In July 1995, more than 7,000 Bosniak men and boys from Srebrenica were massacred by Bosnian Serb forces, and over 40,000 women, children and elderly people were expelled – a crime that was classified as genocide by the International Criminal Tribunal for the Former Yugoslavia, ICTY, and by the International Court of Justice.
Meanwhile, on December 28, the movie was premiered in Novi Pazar Cultural Centre in southwest Serbia, with two projections. Mothers of Srebrenica, a survivors group, was present at the premiere while movie director Jasmila Zbanic addressed the audience via video link.
The director of the Cultural Centre, Husein Memic, said the screenings also had a humanitarian character and that all the funds from the tickets would be donated to the Mothers of Srebrenica Association.
The issue of the Srebrenica massacre divides multi-ethnic and multi-confessional Montenegro, although the government and parliament have officially recognized the mass killing as genocide.
On June 17, Montenegro’s parliament dismissed Minister of Justice, Human and Minority Rights Vladimir Leposavic after he expressed doubts about the rulings of the Hague tribunal classifying the 1995 Srebrenica massacre by Bosnian Serb forces as genocide.
The pro-Serbian politician had claimed on March 29 that the UN war crimes tribunal in The Hague had no legitimacy because it had destroyed evidence about the alleged trafficking of the organs of Serbian civilians in Kosovo. The minister later insisted he was not denying the Srebrenica killings but expressing his position on the Hague court in general.

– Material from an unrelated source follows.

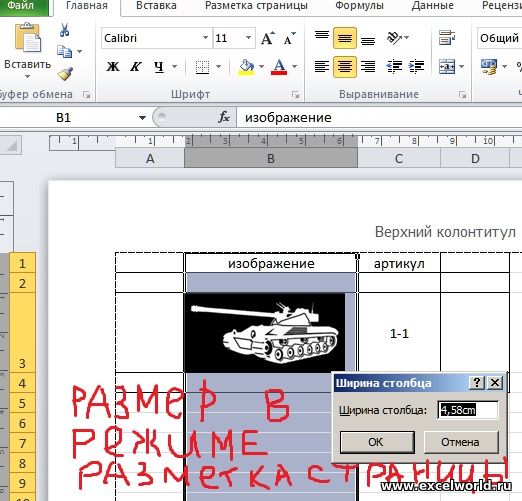Toggle center horizontal alignment
This screenshot has height=501, width=522.
[345, 66]
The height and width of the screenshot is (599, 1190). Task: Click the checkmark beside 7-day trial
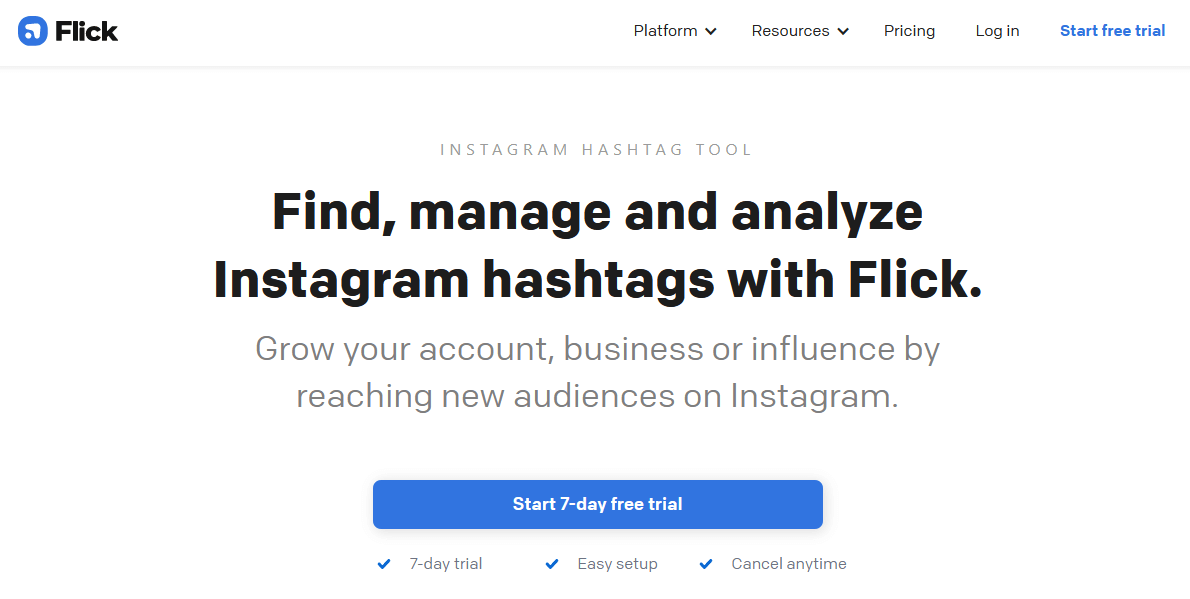click(x=384, y=564)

On June 17, parliament adopted a resolution on recognizing the Srebrenica genocide, proposed by the opposition parties. The resolution backed by 55 MPs from the opposition and from two ruling blocs, Peace is Our Nation and Black on White, prohibits public denial of the Srebrenica genocide and called on state institutions to investigate and prosecute war crimes.
The largest bloc in the ruling majority, For the Future of Montenegro, voted against the resolution, calling it an attack on the country’s Serbian community.